[Opening DATA SHOWN section]

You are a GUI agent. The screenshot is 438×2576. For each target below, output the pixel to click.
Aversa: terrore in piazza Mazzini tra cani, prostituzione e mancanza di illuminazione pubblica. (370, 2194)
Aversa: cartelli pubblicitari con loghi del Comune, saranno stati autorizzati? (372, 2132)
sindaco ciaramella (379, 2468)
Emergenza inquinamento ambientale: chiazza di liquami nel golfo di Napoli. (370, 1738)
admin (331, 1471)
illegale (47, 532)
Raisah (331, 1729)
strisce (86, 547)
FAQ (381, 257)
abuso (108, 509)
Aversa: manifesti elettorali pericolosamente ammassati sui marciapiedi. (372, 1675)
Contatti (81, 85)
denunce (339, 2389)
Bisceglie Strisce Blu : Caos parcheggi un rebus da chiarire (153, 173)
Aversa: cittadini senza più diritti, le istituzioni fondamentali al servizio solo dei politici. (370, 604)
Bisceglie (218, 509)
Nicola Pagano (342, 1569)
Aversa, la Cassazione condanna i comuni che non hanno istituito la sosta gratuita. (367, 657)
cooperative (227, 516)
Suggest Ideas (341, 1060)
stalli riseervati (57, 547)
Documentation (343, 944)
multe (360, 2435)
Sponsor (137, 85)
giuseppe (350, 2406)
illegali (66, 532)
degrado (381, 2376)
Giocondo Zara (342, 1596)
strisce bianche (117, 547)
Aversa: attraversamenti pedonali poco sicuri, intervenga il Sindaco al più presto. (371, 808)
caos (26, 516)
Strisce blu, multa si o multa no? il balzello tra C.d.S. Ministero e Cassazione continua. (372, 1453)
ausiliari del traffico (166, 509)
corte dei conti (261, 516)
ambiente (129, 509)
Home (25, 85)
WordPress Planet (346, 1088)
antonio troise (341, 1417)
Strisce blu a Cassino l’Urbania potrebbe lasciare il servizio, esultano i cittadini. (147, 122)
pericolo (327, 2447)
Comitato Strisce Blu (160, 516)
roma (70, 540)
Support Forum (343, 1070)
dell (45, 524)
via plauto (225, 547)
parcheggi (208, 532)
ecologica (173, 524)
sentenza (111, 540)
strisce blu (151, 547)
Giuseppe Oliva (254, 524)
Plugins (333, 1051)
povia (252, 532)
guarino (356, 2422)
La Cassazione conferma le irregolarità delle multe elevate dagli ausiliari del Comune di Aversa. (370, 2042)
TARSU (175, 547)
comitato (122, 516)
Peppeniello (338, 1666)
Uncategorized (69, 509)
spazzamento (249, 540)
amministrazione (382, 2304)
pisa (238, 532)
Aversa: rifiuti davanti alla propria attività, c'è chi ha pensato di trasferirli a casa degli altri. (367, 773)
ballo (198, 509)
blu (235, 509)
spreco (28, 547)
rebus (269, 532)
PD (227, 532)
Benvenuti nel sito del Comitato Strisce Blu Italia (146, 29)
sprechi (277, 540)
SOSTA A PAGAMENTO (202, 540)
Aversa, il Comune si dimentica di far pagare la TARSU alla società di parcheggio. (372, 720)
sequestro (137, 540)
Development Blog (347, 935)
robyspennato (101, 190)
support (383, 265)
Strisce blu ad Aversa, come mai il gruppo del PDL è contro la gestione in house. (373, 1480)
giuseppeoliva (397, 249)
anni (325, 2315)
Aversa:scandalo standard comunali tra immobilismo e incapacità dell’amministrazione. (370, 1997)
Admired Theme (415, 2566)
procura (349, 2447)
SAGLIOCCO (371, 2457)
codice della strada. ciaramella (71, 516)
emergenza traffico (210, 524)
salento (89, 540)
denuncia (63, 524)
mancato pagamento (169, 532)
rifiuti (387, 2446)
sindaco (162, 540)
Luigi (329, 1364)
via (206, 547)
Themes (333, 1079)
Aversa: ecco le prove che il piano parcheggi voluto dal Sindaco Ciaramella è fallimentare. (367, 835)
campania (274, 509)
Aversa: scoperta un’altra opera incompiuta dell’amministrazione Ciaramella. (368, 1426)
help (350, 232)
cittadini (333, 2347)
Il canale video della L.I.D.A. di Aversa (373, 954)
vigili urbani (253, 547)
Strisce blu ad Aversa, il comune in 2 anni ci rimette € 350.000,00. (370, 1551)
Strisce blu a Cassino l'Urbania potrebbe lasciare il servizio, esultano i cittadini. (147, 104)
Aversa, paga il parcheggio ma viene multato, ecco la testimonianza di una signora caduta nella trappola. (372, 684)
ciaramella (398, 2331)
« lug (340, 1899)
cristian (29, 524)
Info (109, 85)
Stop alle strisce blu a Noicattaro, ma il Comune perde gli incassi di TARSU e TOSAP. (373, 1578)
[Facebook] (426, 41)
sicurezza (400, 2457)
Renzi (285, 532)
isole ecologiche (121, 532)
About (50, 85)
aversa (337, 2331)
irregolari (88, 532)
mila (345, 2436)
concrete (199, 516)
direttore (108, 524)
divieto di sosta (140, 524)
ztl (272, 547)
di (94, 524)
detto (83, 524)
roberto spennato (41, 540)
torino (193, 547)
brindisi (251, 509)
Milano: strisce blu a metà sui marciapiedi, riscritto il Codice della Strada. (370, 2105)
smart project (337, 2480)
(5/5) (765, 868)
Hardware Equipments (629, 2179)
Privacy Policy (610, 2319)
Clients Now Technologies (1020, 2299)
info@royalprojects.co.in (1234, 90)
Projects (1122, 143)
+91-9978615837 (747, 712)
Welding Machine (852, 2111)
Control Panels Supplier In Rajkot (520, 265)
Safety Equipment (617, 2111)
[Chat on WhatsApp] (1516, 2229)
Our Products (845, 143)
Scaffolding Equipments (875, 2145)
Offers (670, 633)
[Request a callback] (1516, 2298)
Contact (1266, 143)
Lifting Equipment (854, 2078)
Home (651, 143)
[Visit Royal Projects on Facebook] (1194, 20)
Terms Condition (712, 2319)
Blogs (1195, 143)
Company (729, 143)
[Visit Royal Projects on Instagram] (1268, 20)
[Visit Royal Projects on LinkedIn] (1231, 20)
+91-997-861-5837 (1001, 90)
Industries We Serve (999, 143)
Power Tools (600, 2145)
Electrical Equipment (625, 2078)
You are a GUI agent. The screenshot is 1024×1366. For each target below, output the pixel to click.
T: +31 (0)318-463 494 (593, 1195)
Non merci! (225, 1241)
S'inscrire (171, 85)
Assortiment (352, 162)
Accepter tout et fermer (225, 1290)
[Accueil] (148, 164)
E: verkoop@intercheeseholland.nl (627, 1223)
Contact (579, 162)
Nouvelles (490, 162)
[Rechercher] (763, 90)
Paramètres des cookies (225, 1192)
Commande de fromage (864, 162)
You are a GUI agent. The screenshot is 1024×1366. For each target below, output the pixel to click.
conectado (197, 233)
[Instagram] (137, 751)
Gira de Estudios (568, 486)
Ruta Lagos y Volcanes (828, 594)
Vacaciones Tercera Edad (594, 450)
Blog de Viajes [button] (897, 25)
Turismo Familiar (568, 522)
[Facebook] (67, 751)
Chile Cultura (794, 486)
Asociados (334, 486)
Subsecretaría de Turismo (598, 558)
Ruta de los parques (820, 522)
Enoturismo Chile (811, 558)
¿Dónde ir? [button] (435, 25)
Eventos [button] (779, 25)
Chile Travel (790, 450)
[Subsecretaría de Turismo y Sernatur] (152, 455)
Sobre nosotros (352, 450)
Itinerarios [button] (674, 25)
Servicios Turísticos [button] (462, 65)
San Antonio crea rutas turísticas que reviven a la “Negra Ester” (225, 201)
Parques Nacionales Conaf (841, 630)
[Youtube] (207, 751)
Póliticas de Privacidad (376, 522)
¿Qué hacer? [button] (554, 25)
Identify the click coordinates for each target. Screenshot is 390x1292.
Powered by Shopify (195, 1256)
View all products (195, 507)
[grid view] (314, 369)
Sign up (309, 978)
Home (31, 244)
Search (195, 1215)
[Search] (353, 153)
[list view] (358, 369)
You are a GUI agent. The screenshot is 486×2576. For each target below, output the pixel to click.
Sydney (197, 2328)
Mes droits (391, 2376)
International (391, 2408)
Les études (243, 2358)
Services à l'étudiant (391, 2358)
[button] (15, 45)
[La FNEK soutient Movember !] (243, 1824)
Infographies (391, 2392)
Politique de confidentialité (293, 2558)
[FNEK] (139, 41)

[Closing DATA SHOWN section]

» ACTIVITY
Where the string "amministrazione" occurs in a line of the listing, copy the line.

» TASK RESPONSE
amministrazione (382, 2304)
Aversa:scandalo standard comunali tra immobilismo e incapacità dell’amministrazione. (370, 1997)
Aversa: scoperta un’altra opera incompiuta dell’amministrazione Ciaramella. (368, 1426)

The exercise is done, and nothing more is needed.